The Overcoming Resistance to Zero Suicide activity can help you think about ways to talk to staff about their barriers to implementing different aspects of Zero Suicide.

Screening

Screening is about standardization. All staff use the same tool and process. The frequency of screening is formalized in a policy/procedure so it is clear to staff when and how to screen individuals in care. This policy does not need to be separate from the rest of the process related to individuals at risk of suicide, but the screening process should be detailed within it.

Screeners vary in the number of questions included. If a screener is used in a medical setting where a full assessment is often done by behavioral health staff (which requires time for a consult), sometimes a secondary screening is also used to determine what level of assessment may be needed.

What “screener” is used will be dependent on the organization, staff, and population needs. See below for a list of commonly used tools for screening and assessing suicide risk.

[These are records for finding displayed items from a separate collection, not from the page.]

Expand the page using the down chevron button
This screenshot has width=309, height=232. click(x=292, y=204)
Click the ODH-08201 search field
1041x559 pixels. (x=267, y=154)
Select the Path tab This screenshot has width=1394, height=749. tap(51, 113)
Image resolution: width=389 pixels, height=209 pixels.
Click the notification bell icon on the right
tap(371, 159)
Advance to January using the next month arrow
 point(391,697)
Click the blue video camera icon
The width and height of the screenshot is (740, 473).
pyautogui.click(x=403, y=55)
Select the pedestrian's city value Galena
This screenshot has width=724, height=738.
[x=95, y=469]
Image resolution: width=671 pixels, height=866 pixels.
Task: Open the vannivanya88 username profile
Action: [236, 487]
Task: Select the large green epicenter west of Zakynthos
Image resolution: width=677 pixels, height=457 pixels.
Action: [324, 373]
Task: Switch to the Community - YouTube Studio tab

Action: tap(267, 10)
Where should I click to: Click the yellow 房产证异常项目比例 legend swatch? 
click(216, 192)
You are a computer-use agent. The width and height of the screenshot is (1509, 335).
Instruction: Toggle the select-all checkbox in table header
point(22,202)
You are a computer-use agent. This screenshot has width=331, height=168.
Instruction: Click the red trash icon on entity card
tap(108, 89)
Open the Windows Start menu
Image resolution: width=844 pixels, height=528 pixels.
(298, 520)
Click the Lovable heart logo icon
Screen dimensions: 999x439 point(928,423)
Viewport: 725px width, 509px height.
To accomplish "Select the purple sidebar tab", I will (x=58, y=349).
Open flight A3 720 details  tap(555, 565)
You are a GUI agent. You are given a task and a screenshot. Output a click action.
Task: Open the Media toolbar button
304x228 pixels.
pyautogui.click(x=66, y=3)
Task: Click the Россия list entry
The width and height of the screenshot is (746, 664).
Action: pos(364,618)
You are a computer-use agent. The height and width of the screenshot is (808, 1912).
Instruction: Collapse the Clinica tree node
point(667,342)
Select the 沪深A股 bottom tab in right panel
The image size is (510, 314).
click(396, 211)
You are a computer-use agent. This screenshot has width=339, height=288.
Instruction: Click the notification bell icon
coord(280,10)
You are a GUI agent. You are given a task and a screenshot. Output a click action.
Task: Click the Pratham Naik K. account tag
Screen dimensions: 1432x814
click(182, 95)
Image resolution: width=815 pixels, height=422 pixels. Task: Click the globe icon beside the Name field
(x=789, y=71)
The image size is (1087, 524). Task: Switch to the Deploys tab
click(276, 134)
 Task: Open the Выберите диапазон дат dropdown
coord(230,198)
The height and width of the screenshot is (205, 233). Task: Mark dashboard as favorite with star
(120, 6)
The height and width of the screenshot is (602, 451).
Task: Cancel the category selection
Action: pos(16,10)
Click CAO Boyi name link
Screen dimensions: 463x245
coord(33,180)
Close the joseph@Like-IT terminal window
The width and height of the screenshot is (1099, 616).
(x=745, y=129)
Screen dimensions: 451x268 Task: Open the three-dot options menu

The SPRC resource Screening and Assessment for Suicide in Health Care Settings provides a comprehensive discussion of the subject, with sections on expert recommendations and how to choose a screening tool.  

Assessing

There are three aspects to fully assessing for suicide risk which provide a foundation for treatment planning:

  • Gather complete information about present, recent and past suicidal ideation and behavior.
  • Gather information about the individual’s current context, relevant risk factors, and history.
  • Synthesize this information into a prevention-oriented suicide risk formulation anchored in the individual’s life context.2

The purpose of assessment is not to predict which person might take their own life but, rather, to do the best job we can to increase safety, reduce risk, and promote wellness and recovery.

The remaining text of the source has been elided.